Gospels as Foundation Documents for Church

Gospels as Foundation Documents for Church April 19, 2012

Three approaches to the Gospels blunt their force, and it is hard to escape all three: skeptics think the Gospels are unreliable and reflect only (or at least mostly) the faith of the early church; Bultmannians believe the historical record doesn’t matter since faith is about encounter with power of God; and moralist preachers find the Gospels to be little more than a quarry for morals.

What do you see in the Gospels: A life of Jesus? (a kind of historical account) The concerns of the early church? (a kind of mirror reading of what mattered when the Gospels were written) or both? (and how does a text do both?)

N.T. Wright (How God Became King) contends there are four speakers in the room and each needs to be adjusted to the right level: the first speaker meant learning to hear the Story of Israel as the back story; the second speaker meant adjusting the volume down so we could hear about Jesus as God in terms of what Jesus meant as God returning to Zion; and the third speaker, the one for today, means learning to hear the Gospels as foundational documents that are simultaneously about Jesus and for the early churches. [I don’t know, perhaps its British, but throughout this book the lower case gospel is used both for the gospel itself and for the Gospels.]

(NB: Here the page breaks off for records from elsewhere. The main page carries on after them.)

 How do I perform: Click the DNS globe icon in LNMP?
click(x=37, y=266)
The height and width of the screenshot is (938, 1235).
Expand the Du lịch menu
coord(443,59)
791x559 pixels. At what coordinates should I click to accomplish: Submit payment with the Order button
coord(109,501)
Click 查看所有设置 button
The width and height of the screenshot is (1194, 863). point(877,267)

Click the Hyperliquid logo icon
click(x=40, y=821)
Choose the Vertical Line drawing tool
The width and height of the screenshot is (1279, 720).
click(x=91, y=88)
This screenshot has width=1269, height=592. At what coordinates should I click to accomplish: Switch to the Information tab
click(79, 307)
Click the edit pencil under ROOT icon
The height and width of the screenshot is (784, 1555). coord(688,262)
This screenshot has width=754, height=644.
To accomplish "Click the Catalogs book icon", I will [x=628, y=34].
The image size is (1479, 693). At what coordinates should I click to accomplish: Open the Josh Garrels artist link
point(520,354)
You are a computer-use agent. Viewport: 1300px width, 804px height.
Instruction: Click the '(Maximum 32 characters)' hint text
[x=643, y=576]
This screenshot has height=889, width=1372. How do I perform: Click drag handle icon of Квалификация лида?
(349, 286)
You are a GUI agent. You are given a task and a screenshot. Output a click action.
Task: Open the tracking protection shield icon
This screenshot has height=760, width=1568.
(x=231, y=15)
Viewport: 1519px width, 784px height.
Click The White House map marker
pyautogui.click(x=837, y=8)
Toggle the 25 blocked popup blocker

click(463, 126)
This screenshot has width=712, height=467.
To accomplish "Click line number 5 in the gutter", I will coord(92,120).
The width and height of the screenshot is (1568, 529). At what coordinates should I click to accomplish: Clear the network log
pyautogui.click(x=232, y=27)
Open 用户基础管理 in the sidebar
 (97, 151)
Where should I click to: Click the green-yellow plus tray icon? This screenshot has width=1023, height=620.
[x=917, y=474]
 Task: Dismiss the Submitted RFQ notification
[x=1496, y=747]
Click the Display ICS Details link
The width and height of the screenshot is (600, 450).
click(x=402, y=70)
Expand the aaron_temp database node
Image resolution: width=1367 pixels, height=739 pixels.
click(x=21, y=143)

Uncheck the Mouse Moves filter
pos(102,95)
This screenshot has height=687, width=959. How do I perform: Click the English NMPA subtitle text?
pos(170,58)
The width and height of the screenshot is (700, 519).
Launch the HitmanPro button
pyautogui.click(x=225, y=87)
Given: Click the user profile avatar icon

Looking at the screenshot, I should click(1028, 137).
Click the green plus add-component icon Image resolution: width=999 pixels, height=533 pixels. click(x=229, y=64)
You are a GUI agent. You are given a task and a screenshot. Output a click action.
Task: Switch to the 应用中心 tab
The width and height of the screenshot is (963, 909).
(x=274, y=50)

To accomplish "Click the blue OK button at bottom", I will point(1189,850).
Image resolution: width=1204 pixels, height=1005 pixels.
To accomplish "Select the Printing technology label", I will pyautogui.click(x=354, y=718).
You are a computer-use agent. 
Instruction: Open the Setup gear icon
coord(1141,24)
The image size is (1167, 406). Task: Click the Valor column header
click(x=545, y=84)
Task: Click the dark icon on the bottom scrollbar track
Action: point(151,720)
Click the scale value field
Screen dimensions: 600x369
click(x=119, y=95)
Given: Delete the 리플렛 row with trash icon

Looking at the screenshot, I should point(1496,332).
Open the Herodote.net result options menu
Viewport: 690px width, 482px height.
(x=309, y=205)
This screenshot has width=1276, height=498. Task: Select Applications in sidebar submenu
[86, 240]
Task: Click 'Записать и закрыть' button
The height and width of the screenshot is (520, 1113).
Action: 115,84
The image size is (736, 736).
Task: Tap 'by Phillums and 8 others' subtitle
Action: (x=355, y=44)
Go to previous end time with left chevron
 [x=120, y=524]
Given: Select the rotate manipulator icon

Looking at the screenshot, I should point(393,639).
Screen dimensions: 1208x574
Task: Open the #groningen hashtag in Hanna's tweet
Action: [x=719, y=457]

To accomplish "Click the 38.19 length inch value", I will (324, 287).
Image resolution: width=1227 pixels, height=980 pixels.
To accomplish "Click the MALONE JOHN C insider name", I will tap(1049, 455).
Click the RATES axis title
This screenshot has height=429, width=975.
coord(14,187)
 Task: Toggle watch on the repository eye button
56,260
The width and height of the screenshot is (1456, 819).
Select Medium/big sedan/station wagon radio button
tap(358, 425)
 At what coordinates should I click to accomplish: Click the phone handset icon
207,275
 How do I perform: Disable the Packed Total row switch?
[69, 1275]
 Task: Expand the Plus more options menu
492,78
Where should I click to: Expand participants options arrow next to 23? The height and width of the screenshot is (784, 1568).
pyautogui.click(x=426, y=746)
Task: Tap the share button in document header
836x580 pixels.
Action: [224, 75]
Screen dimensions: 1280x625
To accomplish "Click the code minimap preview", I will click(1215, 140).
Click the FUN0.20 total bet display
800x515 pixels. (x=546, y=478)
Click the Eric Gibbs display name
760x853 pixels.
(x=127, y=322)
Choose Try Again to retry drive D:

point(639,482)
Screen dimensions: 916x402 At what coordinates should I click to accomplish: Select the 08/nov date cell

Wright skirts on dangerous ice, but intelligent readers know whereof he speaks, but he sees the Gospels as “foundational documents,” and then says they are properly classified as “myths” and this is what he means: “stories communities tell to explain and give direction to their own lives” (111). He offers an important clarification: the issue is whether they correspond to reality. So, he’s not speaking here about make-believe myths or fictional myths, but grounded myths. That is, the Gospels tell “the story of the launching of God’s renewed people” by rooting that launch in the life of Jesus himself.

Wright clarifies something many discuss about his writings: he’s attempting here to show, in less than a page, that “renew” means he’s not supersessionist. The church does not “replace” Israel but “renews” Israel. 

The Gospels, then, are signposts for the church: the commissionings of the disciples show this: they are sent out in Matthew 10 but that text transcends the time of the disciples’ mission (hailed before governors, “before the son of man comes,” etc) and that mission is then shown for more in Matthew 28:18-20, where Isaiah 11, Pss 2, 72, 89 are brought into view too. The mission began with Jesus but continues into the church. [This is Tom’s 5th Act theme, though he doesn’t use that expression here.]

Other “missional” themes or continuance themes: reversal of power and prestige in a cross-shaped life; Sermon on the Mount; forgiveness, family life and discipline (Matt 18). John’s Gospel, new temple, and receiving the Spirit.

Jesus has ushered in a new world order the Gospels are the foundation documents of that order.

Wright, ironically, reverses Bultmann: “unless the church’s life and mission is rooted in the historical accomplishment of Jesus, all Christian life would be either arrogance or folly, or both” (120). The Gospels were never just reminiscences about Jesus but a both-and: both about Jesus and a charter document for the church.

John’s Gospel ends where the Gospels begin: the call to discipleship (cf. Jn 21:22 with Mark 1:16-20 and John 1’s full chp story).